--- TASK DIRECTIONS ---
Begin at the line containing "The image size is (992, 468)." in the data below and go on through the line containing "Fold the hits array at line 16", repeating each line exactly; include both ends and no other line.

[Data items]
-- -- --

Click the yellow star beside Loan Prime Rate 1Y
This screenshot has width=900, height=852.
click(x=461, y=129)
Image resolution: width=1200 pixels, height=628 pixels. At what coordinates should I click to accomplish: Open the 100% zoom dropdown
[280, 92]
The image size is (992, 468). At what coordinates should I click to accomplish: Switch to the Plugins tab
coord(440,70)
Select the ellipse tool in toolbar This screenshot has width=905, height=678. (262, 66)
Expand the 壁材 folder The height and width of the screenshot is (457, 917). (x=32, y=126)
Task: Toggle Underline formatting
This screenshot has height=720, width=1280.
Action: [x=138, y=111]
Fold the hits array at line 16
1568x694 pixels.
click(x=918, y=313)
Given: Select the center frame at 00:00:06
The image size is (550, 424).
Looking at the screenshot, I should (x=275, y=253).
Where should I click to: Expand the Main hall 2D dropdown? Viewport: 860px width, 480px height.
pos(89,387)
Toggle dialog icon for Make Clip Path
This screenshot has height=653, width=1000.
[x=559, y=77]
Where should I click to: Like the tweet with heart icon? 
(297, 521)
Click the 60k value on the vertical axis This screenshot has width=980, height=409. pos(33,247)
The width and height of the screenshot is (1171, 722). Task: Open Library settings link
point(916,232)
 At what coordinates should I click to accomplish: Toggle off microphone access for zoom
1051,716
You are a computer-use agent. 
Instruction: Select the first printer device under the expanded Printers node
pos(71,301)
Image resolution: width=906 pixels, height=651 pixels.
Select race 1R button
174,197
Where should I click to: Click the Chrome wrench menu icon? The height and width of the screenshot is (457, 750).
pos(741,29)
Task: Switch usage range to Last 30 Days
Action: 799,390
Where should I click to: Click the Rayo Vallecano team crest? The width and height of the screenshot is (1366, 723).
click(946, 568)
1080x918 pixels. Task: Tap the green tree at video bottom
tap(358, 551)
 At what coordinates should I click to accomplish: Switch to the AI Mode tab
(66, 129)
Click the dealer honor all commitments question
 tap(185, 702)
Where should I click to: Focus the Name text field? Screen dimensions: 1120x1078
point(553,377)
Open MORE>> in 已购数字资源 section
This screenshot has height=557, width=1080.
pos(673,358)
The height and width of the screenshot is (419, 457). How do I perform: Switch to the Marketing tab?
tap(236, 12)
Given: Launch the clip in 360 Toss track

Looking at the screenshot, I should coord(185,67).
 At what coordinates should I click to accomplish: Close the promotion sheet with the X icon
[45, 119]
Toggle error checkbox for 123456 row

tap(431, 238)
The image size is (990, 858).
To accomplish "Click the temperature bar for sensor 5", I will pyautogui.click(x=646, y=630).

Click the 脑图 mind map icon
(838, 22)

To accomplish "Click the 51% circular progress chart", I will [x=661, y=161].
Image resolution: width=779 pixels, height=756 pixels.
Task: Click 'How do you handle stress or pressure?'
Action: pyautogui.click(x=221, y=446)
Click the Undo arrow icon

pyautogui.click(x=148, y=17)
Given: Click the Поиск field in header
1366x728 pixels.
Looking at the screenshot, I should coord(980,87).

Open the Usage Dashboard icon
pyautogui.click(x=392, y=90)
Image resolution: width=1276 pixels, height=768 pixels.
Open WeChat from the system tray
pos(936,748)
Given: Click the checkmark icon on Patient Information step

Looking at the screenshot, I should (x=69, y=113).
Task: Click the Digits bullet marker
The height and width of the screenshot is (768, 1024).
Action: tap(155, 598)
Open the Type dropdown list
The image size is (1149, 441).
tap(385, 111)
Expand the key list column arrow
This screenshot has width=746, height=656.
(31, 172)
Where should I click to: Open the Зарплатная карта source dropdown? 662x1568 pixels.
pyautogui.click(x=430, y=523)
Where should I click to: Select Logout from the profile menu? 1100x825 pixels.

-- -- --

--- ANSWER BOX ---
The image size is (992, 468). At what coordinates should I click to accomplish: Switch to the Plugins tab
coord(440,70)
Select the ellipse tool in toolbar This screenshot has width=905, height=678. (262, 66)
Expand the 壁材 folder The height and width of the screenshot is (457, 917). (x=32, y=126)
Task: Toggle Underline formatting
This screenshot has height=720, width=1280.
Action: [x=138, y=111]
Fold the hits array at line 16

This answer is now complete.